THE PROBLEM -> Please recast every row below as a numbered list, and leave out the blank lines.

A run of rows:
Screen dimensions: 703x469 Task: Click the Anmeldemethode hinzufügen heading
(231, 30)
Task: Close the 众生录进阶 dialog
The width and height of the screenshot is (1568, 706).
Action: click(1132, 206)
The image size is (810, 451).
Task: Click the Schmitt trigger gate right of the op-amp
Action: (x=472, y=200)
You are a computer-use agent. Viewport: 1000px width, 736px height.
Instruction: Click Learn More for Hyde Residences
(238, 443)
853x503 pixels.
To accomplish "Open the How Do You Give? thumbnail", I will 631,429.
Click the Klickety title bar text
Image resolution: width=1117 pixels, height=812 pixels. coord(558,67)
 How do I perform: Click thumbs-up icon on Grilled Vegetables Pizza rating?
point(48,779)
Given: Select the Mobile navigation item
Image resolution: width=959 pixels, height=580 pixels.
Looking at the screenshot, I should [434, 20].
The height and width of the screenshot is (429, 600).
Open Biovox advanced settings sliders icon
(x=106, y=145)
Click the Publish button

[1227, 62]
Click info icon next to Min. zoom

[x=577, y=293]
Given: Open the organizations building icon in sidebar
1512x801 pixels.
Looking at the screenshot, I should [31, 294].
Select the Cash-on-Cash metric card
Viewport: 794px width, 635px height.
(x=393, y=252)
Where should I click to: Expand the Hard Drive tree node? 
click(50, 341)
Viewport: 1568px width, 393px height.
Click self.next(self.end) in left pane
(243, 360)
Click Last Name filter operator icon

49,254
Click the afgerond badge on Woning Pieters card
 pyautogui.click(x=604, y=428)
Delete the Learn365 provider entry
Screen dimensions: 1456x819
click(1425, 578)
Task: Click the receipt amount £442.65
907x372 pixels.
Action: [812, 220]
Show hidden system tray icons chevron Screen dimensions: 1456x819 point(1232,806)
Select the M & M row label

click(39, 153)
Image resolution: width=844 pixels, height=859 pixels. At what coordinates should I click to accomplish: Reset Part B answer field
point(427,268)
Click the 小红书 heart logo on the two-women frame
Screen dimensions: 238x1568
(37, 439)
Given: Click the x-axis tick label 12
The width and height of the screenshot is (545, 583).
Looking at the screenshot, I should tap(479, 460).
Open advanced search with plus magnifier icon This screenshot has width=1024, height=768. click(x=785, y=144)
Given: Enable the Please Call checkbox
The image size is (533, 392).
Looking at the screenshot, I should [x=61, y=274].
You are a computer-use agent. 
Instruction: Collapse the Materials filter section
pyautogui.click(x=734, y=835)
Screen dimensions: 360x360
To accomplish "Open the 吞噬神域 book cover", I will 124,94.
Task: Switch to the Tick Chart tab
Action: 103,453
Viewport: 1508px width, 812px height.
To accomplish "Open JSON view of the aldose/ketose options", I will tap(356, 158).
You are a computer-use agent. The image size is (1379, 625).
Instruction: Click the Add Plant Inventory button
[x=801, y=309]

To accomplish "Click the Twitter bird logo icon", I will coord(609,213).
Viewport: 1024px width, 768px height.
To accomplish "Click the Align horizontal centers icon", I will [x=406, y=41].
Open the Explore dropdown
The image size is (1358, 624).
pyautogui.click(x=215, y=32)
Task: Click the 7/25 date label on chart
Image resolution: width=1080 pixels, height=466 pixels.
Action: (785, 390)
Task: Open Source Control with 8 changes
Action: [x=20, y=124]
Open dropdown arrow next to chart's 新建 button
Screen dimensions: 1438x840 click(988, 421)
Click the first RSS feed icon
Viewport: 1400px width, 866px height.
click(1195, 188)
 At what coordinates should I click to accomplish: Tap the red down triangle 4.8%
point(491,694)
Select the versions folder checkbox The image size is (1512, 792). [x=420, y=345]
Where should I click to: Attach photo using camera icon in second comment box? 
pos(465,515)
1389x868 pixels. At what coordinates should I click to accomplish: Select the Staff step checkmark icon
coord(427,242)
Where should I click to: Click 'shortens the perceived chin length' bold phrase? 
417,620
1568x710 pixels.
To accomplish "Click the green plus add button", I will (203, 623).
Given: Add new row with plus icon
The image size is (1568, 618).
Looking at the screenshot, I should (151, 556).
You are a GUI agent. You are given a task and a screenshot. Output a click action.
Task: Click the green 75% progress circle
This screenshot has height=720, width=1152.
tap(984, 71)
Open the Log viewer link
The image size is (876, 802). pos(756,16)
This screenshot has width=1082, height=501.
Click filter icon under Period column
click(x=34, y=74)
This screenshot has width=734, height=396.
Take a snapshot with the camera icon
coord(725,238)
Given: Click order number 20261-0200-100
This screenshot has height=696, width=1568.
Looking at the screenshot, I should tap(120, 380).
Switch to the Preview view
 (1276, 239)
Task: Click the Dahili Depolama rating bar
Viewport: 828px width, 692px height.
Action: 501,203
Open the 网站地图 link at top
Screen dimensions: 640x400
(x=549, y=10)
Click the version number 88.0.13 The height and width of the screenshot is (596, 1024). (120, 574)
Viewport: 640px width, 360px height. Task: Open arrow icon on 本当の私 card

FULL ANSWER ->
1. Screen dimensions: 703x469 Task: Click the Anmeldemethode hinzufügen heading
2. (231, 30)
3. Task: Close the 众生录进阶 dialog
4. The width and height of the screenshot is (1568, 706).
5. Action: click(1132, 206)
6. The image size is (810, 451).
7. Task: Click the Schmitt trigger gate right of the op-amp
8. Action: (x=472, y=200)
9. You are a computer-use agent. Viewport: 1000px width, 736px height.
10. Instruction: Click Learn More for Hyde Residences
11. (238, 443)
12. 853x503 pixels.
13. To accomplish "Open the How Do You Give? thumbnail", I will 631,429.
14. Click the Klickety title bar text
15. Image resolution: width=1117 pixels, height=812 pixels. coord(558,67)
16.  How do I perform: Click thumbs-up icon on Grilled Vegetables Pizza rating?
17. point(48,779)
18. Given: Select the Mobile navigation item
19. Image resolution: width=959 pixels, height=580 pixels.
20. Looking at the screenshot, I should [434, 20].
21. The height and width of the screenshot is (429, 600).
22. Open Biovox advanced settings sliders icon
23. (x=106, y=145)
24. Click the Publish button
25. [1227, 62]
26. Click info icon next to Min. zoom
27. [x=577, y=293]
28. Given: Open the organizations building icon in sidebar
29. 1512x801 pixels.
30. Looking at the screenshot, I should [31, 294].
31. Select the Cash-on-Cash metric card
32. Viewport: 794px width, 635px height.
33. (x=393, y=252)
34. Where should I click to: Expand the Hard Drive tree node? 
35. click(50, 341)
36. Viewport: 1568px width, 393px height.
37. Click self.next(self.end) in left pane
38. (243, 360)
39. Click Last Name filter operator icon
40. 49,254
41. Click the afgerond badge on Woning Pieters card
42.  pyautogui.click(x=604, y=428)
43. Delete the Learn365 provider entry
44. Screen dimensions: 1456x819
45. click(1425, 578)
46. Task: Click the receipt amount £442.65
47. 907x372 pixels.
48. Action: [812, 220]
49. Show hidden system tray icons chevron Screen dimensions: 1456x819 point(1232,806)
50. Select the M & M row label
51. click(39, 153)
52. Image resolution: width=844 pixels, height=859 pixels. At what coordinates should I click to accomplish: Reset Part B answer field
53. point(427,268)
54. Click the 小红书 heart logo on the two-women frame
55. Screen dimensions: 238x1568
56. (37, 439)
57. Given: Click the x-axis tick label 12
58. The width and height of the screenshot is (545, 583).
59. Looking at the screenshot, I should tap(479, 460).
60. Open advanced search with plus magnifier icon This screenshot has width=1024, height=768. click(x=785, y=144)
61. Given: Enable the Please Call checkbox
62. The image size is (533, 392).
63. Looking at the screenshot, I should [x=61, y=274].
64. You are a computer-use agent. 
65. Instruction: Collapse the Materials filter section
66. pyautogui.click(x=734, y=835)
67. Screen dimensions: 360x360
68. To accomplish "Open the 吞噬神域 book cover", I will 124,94.
69. Task: Switch to the Tick Chart tab
70. Action: 103,453
71. Viewport: 1508px width, 812px height.
72. To accomplish "Open JSON view of the aldose/ketose options", I will tap(356, 158).
73. You are a computer-use agent. The image size is (1379, 625).
74. Instruction: Click the Add Plant Inventory button
75. [x=801, y=309]
76. To accomplish "Click the Twitter bird logo icon", I will coord(609,213).
77. Viewport: 1024px width, 768px height.
78. To accomplish "Click the Align horizontal centers icon", I will [x=406, y=41].
79. Open the Explore dropdown
80. The image size is (1358, 624).
81. pyautogui.click(x=215, y=32)
82. Task: Click the 7/25 date label on chart
83. Image resolution: width=1080 pixels, height=466 pixels.
84. Action: (785, 390)
85. Task: Open Source Control with 8 changes
86. Action: [x=20, y=124]
87. Open dropdown arrow next to chart's 新建 button
88. Screen dimensions: 1438x840 click(988, 421)
89. Click the first RSS feed icon
90. Viewport: 1400px width, 866px height.
91. click(1195, 188)
92.  At what coordinates should I click to accomplish: Tap the red down triangle 4.8%
93. point(491,694)
94. Select the versions folder checkbox The image size is (1512, 792). [x=420, y=345]
95. Where should I click to: Attach photo using camera icon in second comment box? 
96. pos(465,515)
97. 1389x868 pixels. At what coordinates should I click to accomplish: Select the Staff step checkmark icon
98. coord(427,242)
99. Where should I click to: Click 'shortens the perceived chin length' bold phrase? 
100. 417,620
101. 1568x710 pixels.
102. To accomplish "Click the green plus add button", I will (203, 623).
103. Given: Add new row with plus icon
104. The image size is (1568, 618).
105. Looking at the screenshot, I should (151, 556).
106. You are a GUI agent. You are given a task and a screenshot. Output a click action.
107. Task: Click the green 75% progress circle
108. This screenshot has height=720, width=1152.
109. tap(984, 71)
110. Open the Log viewer link
111. The image size is (876, 802). pos(756,16)
112. This screenshot has width=1082, height=501.
113. Click filter icon under Period column
114. click(x=34, y=74)
115. This screenshot has width=734, height=396.
116. Take a snapshot with the camera icon
117. coord(725,238)
118. Given: Click order number 20261-0200-100
119. This screenshot has height=696, width=1568.
120. Looking at the screenshot, I should tap(120, 380).
121. Switch to the Preview view
122.  (1276, 239)
123. Task: Click the Dahili Depolama rating bar
124. Viewport: 828px width, 692px height.
125. Action: 501,203
126. Open the 网站地图 link at top
127. Screen dimensions: 640x400
128. (x=549, y=10)
129. Click the version number 88.0.13 The height and width of the screenshot is (596, 1024). (120, 574)
130. Viewport: 640px width, 360px height. Task: Open arrow icon on 本当の私 card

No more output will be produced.